**DATA PROVIDED:**

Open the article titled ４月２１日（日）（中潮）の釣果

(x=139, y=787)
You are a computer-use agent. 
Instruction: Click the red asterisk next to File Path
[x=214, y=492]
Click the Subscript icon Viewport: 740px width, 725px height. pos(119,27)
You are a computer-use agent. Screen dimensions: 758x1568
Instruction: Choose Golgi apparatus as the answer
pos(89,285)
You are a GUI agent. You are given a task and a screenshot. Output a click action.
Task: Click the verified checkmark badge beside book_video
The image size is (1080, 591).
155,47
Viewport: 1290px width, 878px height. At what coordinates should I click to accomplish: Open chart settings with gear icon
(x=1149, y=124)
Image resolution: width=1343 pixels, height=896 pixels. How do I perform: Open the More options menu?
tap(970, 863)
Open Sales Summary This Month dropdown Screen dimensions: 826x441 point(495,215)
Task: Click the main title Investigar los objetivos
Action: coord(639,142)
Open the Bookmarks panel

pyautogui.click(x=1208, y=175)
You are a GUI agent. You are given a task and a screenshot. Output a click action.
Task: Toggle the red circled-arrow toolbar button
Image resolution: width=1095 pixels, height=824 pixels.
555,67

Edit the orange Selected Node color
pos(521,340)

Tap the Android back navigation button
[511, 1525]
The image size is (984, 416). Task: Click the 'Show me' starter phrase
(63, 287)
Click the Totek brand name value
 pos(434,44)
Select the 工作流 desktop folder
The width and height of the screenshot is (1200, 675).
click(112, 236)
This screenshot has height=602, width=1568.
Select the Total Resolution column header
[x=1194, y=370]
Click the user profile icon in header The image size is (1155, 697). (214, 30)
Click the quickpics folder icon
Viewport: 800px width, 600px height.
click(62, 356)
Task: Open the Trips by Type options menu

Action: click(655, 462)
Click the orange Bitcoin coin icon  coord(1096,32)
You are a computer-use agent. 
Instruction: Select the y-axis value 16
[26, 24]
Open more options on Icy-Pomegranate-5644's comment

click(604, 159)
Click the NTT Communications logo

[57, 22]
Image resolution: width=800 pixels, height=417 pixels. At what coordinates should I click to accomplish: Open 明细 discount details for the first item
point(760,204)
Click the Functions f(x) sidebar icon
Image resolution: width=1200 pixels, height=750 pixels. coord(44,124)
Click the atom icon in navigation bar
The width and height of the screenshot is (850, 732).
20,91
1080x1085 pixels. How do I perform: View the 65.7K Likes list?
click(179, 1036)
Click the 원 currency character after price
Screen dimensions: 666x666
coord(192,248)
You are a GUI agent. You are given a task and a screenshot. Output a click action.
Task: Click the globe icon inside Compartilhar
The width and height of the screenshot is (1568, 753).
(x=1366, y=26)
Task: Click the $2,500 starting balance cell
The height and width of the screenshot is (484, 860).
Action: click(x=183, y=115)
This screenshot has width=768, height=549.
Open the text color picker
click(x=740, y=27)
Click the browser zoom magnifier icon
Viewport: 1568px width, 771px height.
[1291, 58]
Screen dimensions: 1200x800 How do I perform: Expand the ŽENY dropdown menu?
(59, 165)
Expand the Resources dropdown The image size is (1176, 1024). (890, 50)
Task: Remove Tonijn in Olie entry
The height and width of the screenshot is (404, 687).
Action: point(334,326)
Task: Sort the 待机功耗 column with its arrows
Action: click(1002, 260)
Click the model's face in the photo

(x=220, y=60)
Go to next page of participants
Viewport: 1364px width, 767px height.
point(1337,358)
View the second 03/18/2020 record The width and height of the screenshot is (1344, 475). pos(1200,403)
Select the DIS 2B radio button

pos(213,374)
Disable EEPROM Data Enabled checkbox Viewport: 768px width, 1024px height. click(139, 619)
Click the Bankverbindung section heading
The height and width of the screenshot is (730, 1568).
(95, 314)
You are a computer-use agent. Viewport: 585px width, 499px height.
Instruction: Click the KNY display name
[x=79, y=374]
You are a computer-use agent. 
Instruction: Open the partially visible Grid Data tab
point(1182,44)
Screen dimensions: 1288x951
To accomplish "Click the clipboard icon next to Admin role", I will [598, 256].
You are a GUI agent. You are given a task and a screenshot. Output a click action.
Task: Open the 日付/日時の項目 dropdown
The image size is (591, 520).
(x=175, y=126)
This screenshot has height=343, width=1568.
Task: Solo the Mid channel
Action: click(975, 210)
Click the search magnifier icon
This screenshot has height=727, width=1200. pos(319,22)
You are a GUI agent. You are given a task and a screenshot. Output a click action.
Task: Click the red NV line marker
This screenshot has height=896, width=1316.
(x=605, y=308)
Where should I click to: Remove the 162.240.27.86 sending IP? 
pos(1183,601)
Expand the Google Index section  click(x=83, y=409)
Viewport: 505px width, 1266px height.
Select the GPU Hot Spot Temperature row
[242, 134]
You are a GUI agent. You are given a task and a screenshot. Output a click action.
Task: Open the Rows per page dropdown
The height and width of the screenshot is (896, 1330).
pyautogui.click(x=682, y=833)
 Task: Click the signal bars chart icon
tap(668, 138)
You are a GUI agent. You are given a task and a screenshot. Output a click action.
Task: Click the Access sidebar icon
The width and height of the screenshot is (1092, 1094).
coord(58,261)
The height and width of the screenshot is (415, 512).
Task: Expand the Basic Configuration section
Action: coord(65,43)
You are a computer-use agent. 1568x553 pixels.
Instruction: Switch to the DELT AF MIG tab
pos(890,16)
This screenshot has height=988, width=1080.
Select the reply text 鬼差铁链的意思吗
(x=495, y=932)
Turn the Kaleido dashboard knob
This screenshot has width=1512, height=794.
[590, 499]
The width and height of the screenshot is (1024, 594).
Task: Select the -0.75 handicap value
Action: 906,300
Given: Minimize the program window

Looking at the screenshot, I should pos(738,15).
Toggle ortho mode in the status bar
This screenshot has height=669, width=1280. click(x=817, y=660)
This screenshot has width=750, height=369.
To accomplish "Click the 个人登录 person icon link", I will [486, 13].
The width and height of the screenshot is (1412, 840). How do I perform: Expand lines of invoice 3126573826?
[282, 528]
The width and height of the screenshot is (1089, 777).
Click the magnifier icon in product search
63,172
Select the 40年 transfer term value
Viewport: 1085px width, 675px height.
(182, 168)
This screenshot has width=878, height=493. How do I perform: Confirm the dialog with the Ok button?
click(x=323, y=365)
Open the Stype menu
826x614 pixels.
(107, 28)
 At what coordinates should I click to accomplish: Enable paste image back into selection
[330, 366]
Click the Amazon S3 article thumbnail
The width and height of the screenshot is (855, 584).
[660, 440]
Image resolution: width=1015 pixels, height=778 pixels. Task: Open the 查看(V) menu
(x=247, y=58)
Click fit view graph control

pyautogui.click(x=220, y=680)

**YOUR INSTRUCTIONS:** Within the listing, how many lines hold the word "will"? Only the number is to be given.

**ANSWER AREA:** 2